MILWAUKEE -- As if having a health scare take away your chance to participate in the sports you love isn't bad enough, what if that health scare threatens your life? Allan Ripple answered that question the only way he knows how.
He moves smoothly through the water, displaying the form that made him a high school and later college swimmer. His last name is Ripple, underscoring why he makes this look so natural. What isn't apparent is what he's gone through to get back to where he wants to be.
Ripple was a skier, swimmer, and scuba diver when he discovered a growth on the back of his leg in the summer of 2016. The diagnosis was cancer.
"People who have these soft tissue sarcomas are often young," said Dr. Nick Webber, Ripple's doctor. "They are often very active. There are no real predisposing issues like smoking, or diet, or many of the things where think, 'Well, this predisposed me to cancer.' This is all of a sudden just a lump."
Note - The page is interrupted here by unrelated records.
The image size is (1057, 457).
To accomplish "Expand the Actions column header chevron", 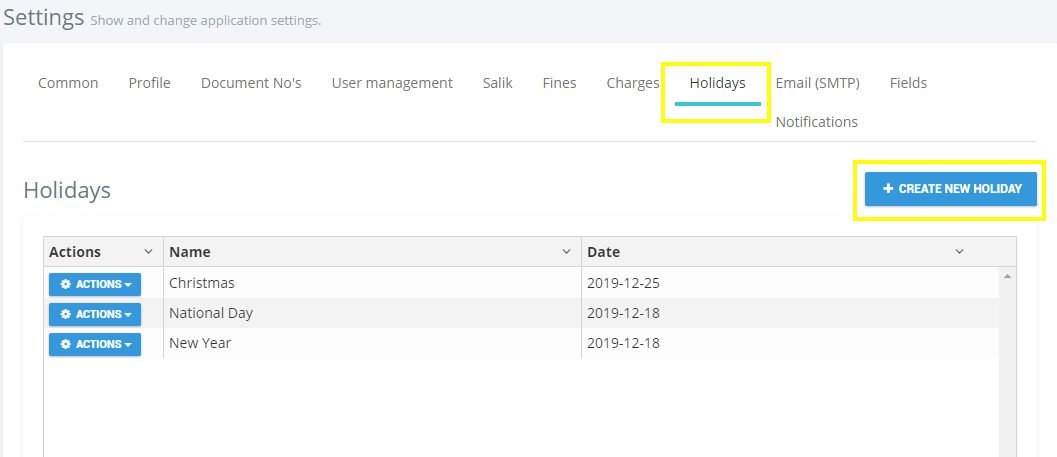I will click(x=148, y=251).
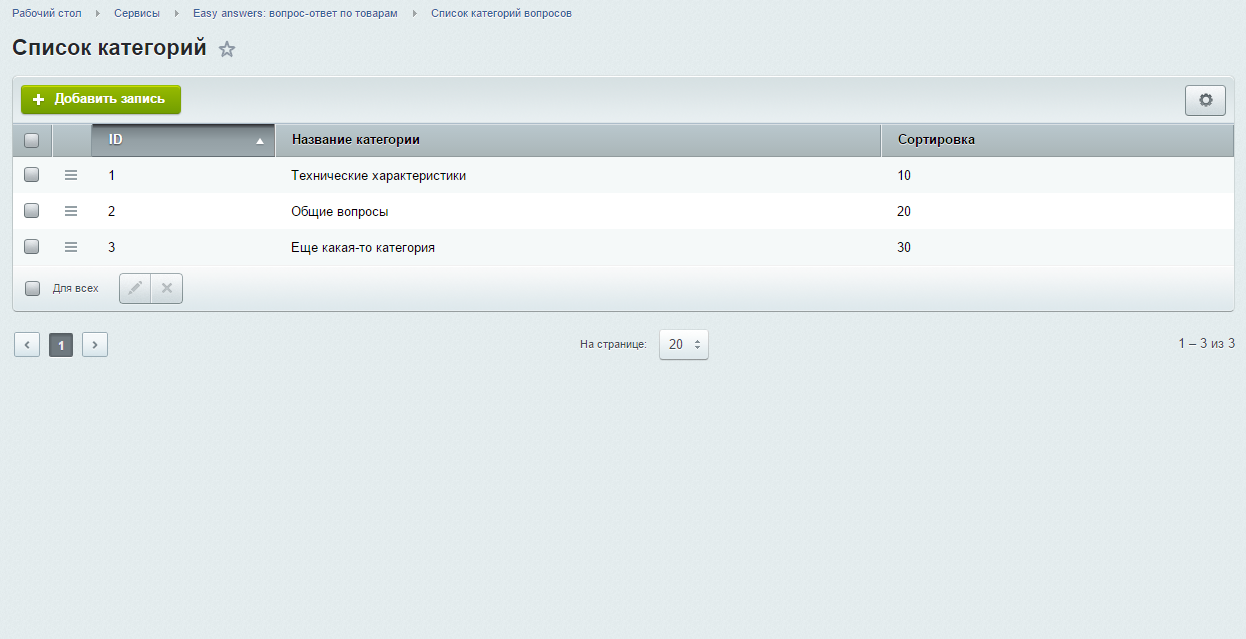The height and width of the screenshot is (639, 1246).
Task: Open row actions menu for ID 2
Action: 71,211
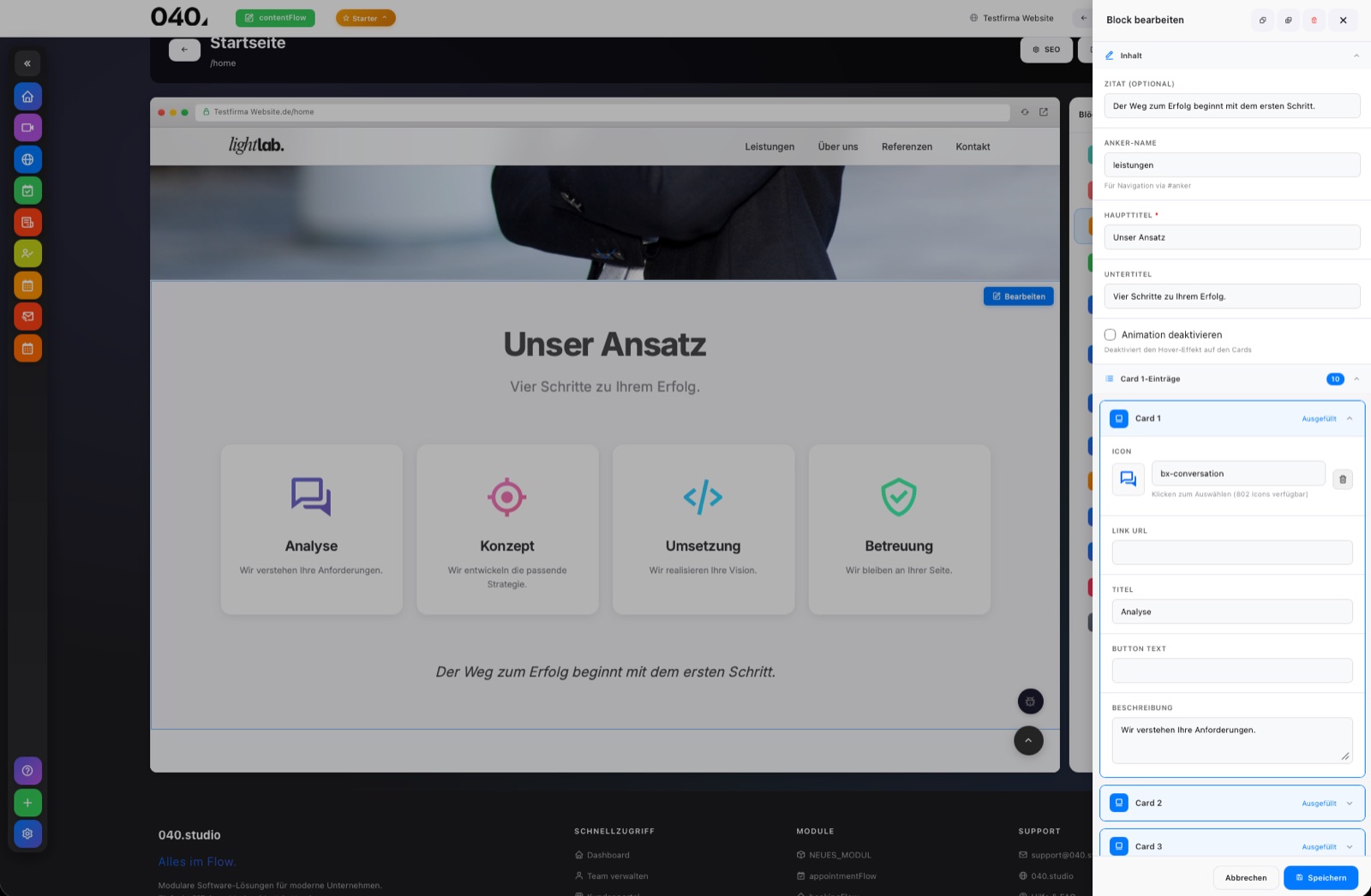The image size is (1371, 896).
Task: Open the settings gear in sidebar
Action: click(x=27, y=833)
"There was never a time I didn't think he would make it through, but it was pretty frightening to see how he aged through the process of going through the treatment, and it just really took him down," said Andrea Farr, Allan's wife. "That was really hard."
Ripple was given the most intense chemotherapy and radiation cycles possible before surgery. An unrelated cancerous spot on his kidney was discovered and removed during this process.
"He lost all of his hair," said Dr. Webber. "He became very weak. We turned a young man into an old man, but he did it as well as somebody can because that old man kind of came back to being a young man again after all of his treatment."
That's where Ripple gets to pick up the story.
Flowers Sea Swim
"The Flowers Sea Swim is the largest open water event in the Caribbean," said Ripple. "This past year was the 27th year, the year that we were down there, and when I found out about was the 25th. The beneficiary that year was the Cayman Cancer Society, and I thought, 'I think I want to swim in this.'"
That's what he's done more than once now, and in the training for that swim, Ripple has proven that he can keep going.
"I've got to make my body stronger," said Ripple. "I can push through this."
The lifelong swimmer who encountered the waves of cancer won't be deterred.
"And then you finally find yourself in some clearer water," said Ripple.
Ripple and his wife make the Flowers Sea Swim such a part of their lives that they've talked about the idea of moving to the Cayman Islands at some point.